Objetivo do exercício: Prossiga o comentário sobre Jesus à mesa com publicanos e pecadores, começando logo após a última frase apresentada.

Trecho selecionado:
É o que temos na segunda parte do nosso texto (vv. 10-13), quando surge uma controvérsia entre Jesus e os fariseus, porque Jesus – depois de convidar o publicano Mateus a integrar o seu grupo de discípulos, algo que certamente nenhum “mestre” da época aceitaria, ainda se colocou à mesa com os publicanos e pecadores.

Tudo isto nos permite perceber o inaudito da situação criada por Jesus: Ele não só chama um publicano para o seu grupo de discípulos, como também aceita sentar-Se à mesa com ele (estabelecendo assim com ele laços de familiaridade, de fraternidade, de comunhão). O comportamento de Jesus é, não só atentatório da moral e dos bons costumes, mas uma verdadeira provocação.

No texto do Evangelho, Jesus desconcerta os fariseus, que ficam escandalizados, não tendo coragem de perguntar a Ele, mas perguntam aos Seus discípulos o porquê do mestre deles comer com os cobradores de impostos e pecadores. Nesse momento, Jesus toma a palavra, porque, nessa hora, se faz necessário que Ele intervenha, porque aí está o centro de seu anúncio, pois Ele veio não para chamar os justos, mas os pecadores.

O “banquete” era, para a mentalidade judaica, o lugar do encontro, da fraternidade, onde os convivas estabeleciam laços de família e de comunhão. Sentar-se à mesa com alguém significava estabelecer laços profundos, íntimos, familiares, com essa pessoa. Por isso, o “banquete” é, para Jesus, o símbolo mais apropriado desse “Reino” de fraternidade, de comunhão, de amor sem limites, que Ele veio propor aos homens (Mt 22,1-14; cf. Mt 8,11-12). Ao sentar-Se à mesa com os publicanos e pecadores, Jesus está a dizer, de forma clara, que veio apresentar uma proposta de salvação para todos, sem exceção; e que nesse mundo novo, todos os homens e mulheres têm um lugar. A única condição que há para sentar-se à mesa do “Reino” é estar disposto a aceitar o convite que é feito por Jesus.

Amostra dos registros:
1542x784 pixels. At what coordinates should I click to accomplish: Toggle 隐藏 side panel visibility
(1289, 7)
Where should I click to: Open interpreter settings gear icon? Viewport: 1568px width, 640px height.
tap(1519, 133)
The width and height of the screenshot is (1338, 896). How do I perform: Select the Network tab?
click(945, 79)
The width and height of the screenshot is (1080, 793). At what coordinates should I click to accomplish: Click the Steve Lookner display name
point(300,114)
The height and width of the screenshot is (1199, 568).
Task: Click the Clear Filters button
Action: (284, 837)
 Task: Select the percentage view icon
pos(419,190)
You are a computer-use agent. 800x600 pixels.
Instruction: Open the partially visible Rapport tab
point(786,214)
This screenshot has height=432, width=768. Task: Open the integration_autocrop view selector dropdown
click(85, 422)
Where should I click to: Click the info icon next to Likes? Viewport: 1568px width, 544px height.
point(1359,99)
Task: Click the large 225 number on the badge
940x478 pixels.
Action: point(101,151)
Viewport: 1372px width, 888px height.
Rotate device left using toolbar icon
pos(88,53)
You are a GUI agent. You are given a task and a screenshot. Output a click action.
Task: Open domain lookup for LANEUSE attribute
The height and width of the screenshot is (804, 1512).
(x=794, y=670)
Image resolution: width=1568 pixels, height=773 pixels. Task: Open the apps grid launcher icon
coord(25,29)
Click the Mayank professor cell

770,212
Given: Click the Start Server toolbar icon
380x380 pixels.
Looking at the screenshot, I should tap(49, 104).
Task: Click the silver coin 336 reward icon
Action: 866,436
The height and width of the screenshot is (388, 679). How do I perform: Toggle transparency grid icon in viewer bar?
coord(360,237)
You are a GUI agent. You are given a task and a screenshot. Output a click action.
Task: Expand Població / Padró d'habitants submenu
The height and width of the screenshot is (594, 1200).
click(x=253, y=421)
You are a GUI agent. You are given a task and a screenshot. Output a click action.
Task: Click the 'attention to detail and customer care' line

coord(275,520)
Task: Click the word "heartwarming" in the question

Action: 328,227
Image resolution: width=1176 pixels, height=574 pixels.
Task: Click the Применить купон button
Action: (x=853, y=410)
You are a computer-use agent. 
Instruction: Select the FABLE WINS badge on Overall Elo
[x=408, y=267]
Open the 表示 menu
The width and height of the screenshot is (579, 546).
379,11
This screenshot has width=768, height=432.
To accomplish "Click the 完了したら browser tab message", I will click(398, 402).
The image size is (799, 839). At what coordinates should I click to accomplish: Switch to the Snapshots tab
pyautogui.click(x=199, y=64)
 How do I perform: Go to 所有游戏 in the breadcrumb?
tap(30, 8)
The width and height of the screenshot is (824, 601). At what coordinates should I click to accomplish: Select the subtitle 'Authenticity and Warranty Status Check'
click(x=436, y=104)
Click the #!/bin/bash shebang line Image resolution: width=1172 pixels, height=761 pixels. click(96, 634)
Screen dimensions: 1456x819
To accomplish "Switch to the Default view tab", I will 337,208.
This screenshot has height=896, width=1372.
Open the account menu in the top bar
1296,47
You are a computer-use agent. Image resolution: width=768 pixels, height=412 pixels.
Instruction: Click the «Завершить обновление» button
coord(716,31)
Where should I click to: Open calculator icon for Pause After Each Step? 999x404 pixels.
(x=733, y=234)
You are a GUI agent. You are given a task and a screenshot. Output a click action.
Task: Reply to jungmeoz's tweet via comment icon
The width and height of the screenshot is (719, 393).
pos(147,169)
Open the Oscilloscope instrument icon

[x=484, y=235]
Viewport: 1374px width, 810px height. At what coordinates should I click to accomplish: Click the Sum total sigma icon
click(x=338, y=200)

Resposta esperada:
No Evangelho de hoje Jesus quer mostrar que o olhar de Deus para a nossa vida é transformador. Jesus é a tradução desse olhar do Pai para cada homem, mesmo sendo ele pecador.  Jesus, ao olhar para o pior dos pecadores, vê surgir a possibilidade de transformação, que, por sua vez só é possível no amor.  Isso é demonstrado pela segunda leitura de hoje, tirada da Carta de São Paulo aos Romanos, ligado ao tema da justificação. Nosso Deus é justo porque Ele nos justifica, melhor dizendo, porque nos torna justos. Ele é justo e o modo de como se dá essa transformação, segundo São Paulo, é pela justificação.   Nós somos justificados pela fé. Nós somos transformados na medida em que, acolhendo e aceitando esse olhar misericordioso de Deus por nós, nós nos voltamos para Deus transformados.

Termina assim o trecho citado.